[START SOURCE RECORDS]
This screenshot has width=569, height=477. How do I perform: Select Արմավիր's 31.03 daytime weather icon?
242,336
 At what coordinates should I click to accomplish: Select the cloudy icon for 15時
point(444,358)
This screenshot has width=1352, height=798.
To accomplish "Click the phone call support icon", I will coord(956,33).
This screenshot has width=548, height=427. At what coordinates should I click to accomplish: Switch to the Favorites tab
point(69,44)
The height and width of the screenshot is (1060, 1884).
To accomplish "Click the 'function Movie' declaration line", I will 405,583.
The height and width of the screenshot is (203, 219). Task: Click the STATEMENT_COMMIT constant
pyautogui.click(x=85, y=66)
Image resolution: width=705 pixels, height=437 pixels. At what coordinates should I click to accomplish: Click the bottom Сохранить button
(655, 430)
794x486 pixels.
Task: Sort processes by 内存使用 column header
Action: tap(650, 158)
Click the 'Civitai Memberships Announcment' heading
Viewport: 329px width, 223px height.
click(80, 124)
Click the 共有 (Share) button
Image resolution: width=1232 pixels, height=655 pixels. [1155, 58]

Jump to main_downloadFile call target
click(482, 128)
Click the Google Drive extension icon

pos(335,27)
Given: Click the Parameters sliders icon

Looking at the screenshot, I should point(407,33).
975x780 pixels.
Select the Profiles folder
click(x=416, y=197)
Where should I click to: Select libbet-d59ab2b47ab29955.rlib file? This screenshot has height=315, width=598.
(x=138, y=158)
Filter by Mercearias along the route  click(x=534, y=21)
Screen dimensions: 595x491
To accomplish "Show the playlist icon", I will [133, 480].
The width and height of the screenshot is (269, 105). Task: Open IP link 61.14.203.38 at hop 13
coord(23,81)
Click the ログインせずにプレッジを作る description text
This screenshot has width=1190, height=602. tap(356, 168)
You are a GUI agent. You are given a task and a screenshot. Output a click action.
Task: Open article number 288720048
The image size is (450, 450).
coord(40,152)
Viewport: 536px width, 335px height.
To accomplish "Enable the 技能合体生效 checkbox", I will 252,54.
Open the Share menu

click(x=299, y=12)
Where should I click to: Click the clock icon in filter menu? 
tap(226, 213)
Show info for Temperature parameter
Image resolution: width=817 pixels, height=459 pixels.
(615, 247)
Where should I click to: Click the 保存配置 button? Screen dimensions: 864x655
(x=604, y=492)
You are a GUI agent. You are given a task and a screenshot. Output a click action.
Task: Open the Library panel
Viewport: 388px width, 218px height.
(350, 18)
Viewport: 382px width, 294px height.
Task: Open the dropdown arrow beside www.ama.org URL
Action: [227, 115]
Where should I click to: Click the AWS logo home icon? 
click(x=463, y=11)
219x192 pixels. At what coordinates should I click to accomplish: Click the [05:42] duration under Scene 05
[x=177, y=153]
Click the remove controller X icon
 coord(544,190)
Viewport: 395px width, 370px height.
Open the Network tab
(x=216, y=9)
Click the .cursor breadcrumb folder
[END SOURCE RECORDS]
(TASK DETAILS): Rewrite all of the material above, replacing every instance of "Select" with "Choose" and keeping everything else unchanged.

(RESULT):
This screenshot has width=569, height=477. How do I perform: Choose Արմավիր's 31.03 daytime weather icon?
242,336
 At what coordinates should I click to accomplish: Choose the cloudy icon for 15時
point(444,358)
This screenshot has width=1352, height=798.
To accomplish "Click the phone call support icon", I will coord(956,33).
This screenshot has width=548, height=427. At what coordinates should I click to accomplish: Switch to the Favorites tab
point(69,44)
The height and width of the screenshot is (1060, 1884).
To accomplish "Click the 'function Movie' declaration line", I will 405,583.
The height and width of the screenshot is (203, 219). Task: Click the STATEMENT_COMMIT constant
pyautogui.click(x=85, y=66)
Image resolution: width=705 pixels, height=437 pixels. At what coordinates should I click to accomplish: Click the bottom Сохранить button
(655, 430)
794x486 pixels.
Task: Sort processes by 内存使用 column header
Action: tap(650, 158)
Click the 'Civitai Memberships Announcment' heading
Viewport: 329px width, 223px height.
click(80, 124)
Click the 共有 (Share) button
Image resolution: width=1232 pixels, height=655 pixels. [1155, 58]

Jump to main_downloadFile call target
click(482, 128)
Click the Google Drive extension icon

pos(335,27)
Given: Click the Parameters sliders icon

Looking at the screenshot, I should point(407,33).
975x780 pixels.
Choose the Profiles folder
click(x=416, y=197)
Where should I click to: Choose libbet-d59ab2b47ab29955.rlib file? This screenshot has height=315, width=598.
(x=138, y=158)
Filter by Mercearias along the route  click(x=534, y=21)
Screen dimensions: 595x491
To accomplish "Show the playlist icon", I will [133, 480].
The width and height of the screenshot is (269, 105). Task: Open IP link 61.14.203.38 at hop 13
coord(23,81)
Click the ログインせずにプレッジを作る description text
This screenshot has width=1190, height=602. tap(356, 168)
You are a GUI agent. You are given a task and a screenshot. Output a click action.
Task: Open article number 288720048
The image size is (450, 450).
coord(40,152)
Viewport: 536px width, 335px height.
To accomplish "Enable the 技能合体生效 checkbox", I will 252,54.
Open the Share menu

click(x=299, y=12)
Where should I click to: Click the clock icon in filter menu? 
tap(226, 213)
Show info for Temperature parameter
Image resolution: width=817 pixels, height=459 pixels.
(615, 247)
Where should I click to: Click the 保存配置 button? Screen dimensions: 864x655
(x=604, y=492)
You are a GUI agent. You are given a task and a screenshot. Output a click action.
Task: Open the Library panel
Viewport: 388px width, 218px height.
(350, 18)
Viewport: 382px width, 294px height.
Task: Open the dropdown arrow beside www.ama.org URL
Action: [227, 115]
Where should I click to: Click the AWS logo home icon? 
click(x=463, y=11)
219x192 pixels. At what coordinates should I click to accomplish: Click the [05:42] duration under Scene 05
[x=177, y=153]
Click the remove controller X icon
 coord(544,190)
Viewport: 395px width, 370px height.
Open the Network tab
(x=216, y=9)
Click the .cursor breadcrumb folder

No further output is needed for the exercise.